I started Running On Air because an oxygen company made my sister cry.  It feels fitting then to create a research grant in her memory that will fund research to find a cure for PCD and treat pseudomonas and NTM infections.

When Rebekah was told she had antibiotic resistant pseudomonas and I was pushing for phage therapy to be tried on a compassionate basis, she looked at me and said, “So are you going to start a phage therapy center now?”  She knew I would do whatever I could to help her. 

We are still working out the details of this grant, the committee that will oversee it, and the specifics of the grant filing process.  All donations made through the link below will be designated specifically for this grant.

Thank you for your consideration of donation and helping to prevent others from going through what she went through.

While Rebekah was more than her rare diseases, it was the rare diseases that complicated and shortened her life.

Rebekah was born with primary ciliary dyskinesia (PCD), however, she wasn’t diagnosed with it until she was thirteen.  Her lungs were already damaged and she had developed bronchiectasis. 

In 2013 she started supplemental oxygen 24/7.

In June 2014 she had a double lung transplant.

Rebekah did well for the next ten years, although there was usually an annual stay in the hospital because of a respiratory infection.

Her sputum grew a nontuberculous mycobacteria and she started taking antibiotics for it in early 2024.  She didn’t tolerate the antibiotics well.  In November 2024 she started a cycle of going in and out of the hospital.

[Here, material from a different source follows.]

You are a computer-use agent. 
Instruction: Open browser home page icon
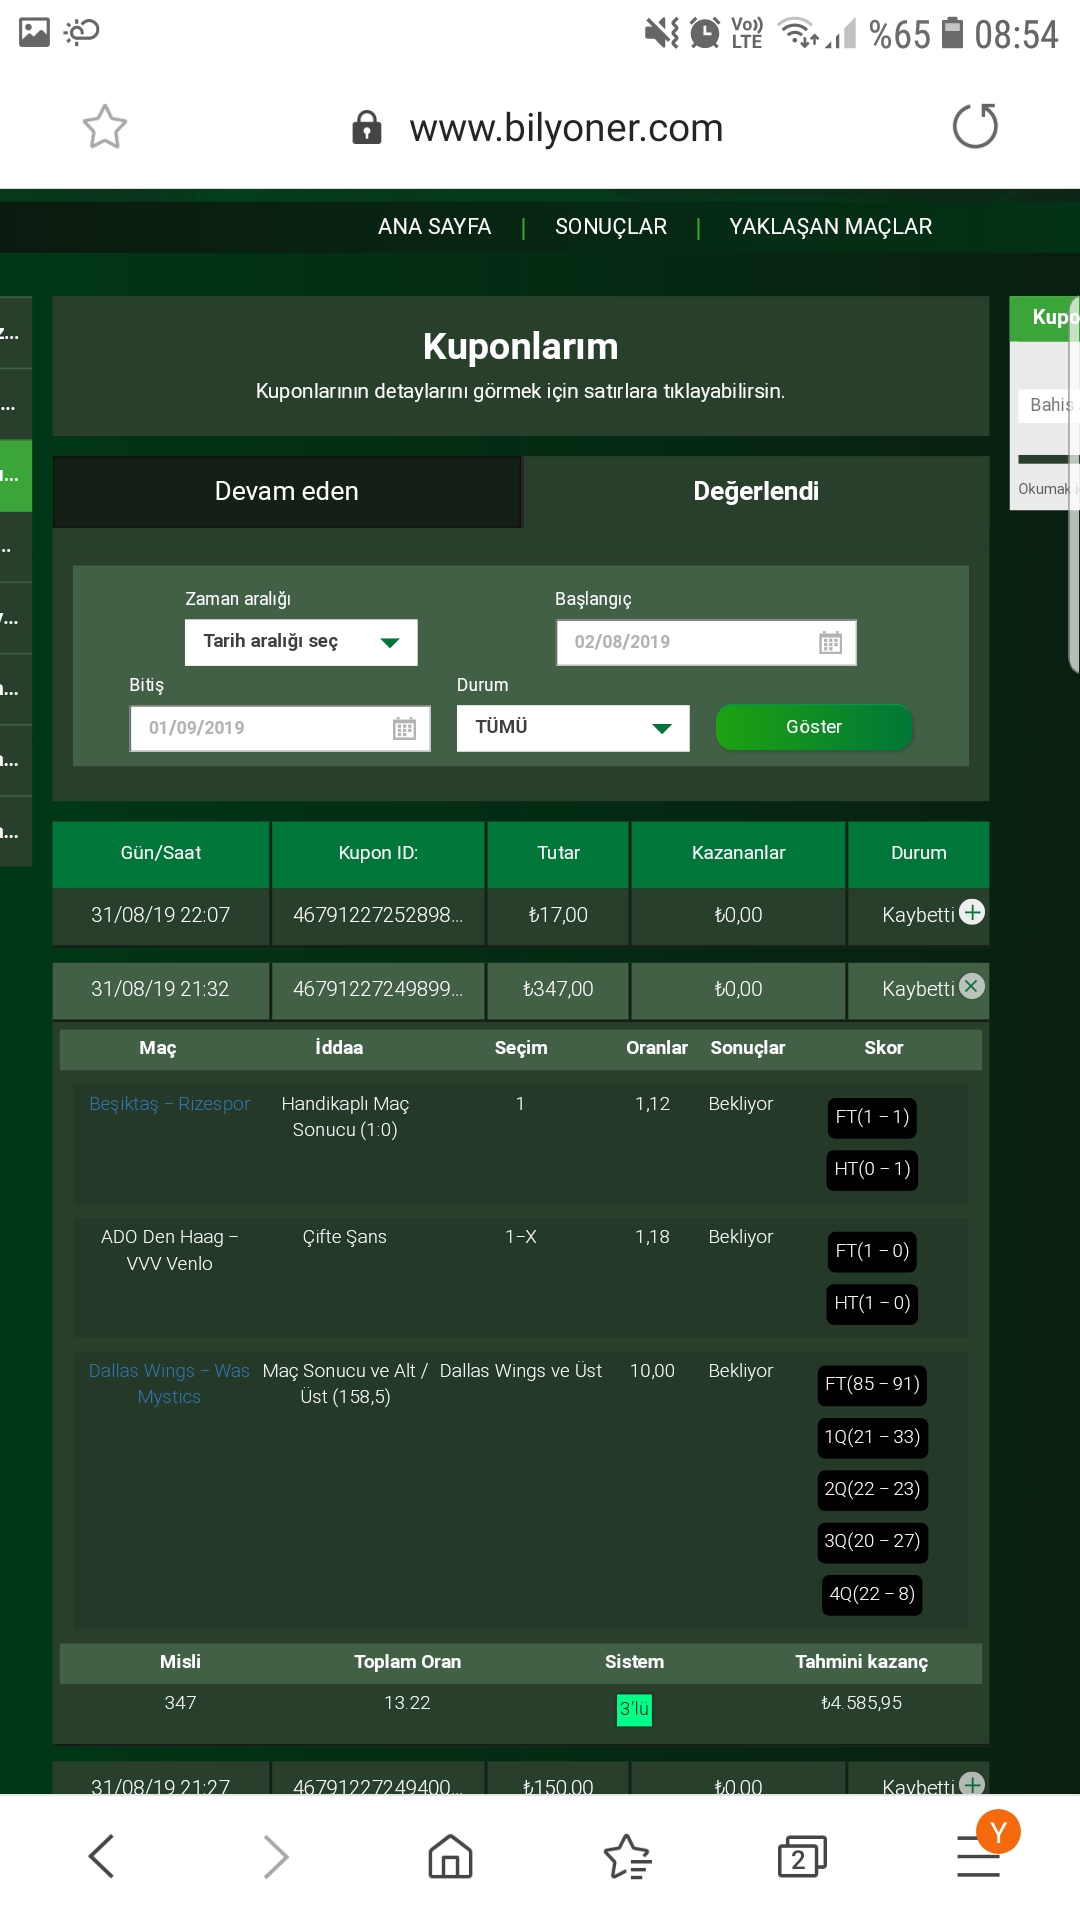[x=450, y=1857]
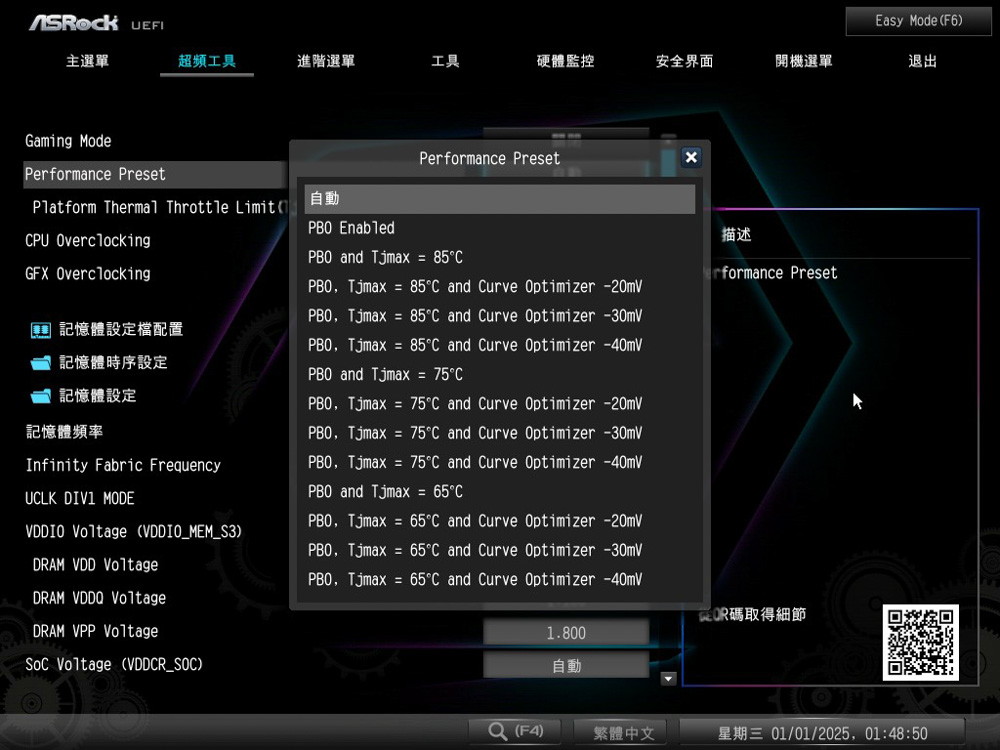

She spent about as much time in the hospital in 2025 as she did at home.

So many different issues were cropping up along with constant lung infections.  In May 2025 she was told her pseudomonas was antibiotic resistant.  In January 2026 she was approved for phage therapy for compassionate use to treat the pseudomonas.

While the phage therapy helped improve her lung function, she developed an infection they couldn’t treat.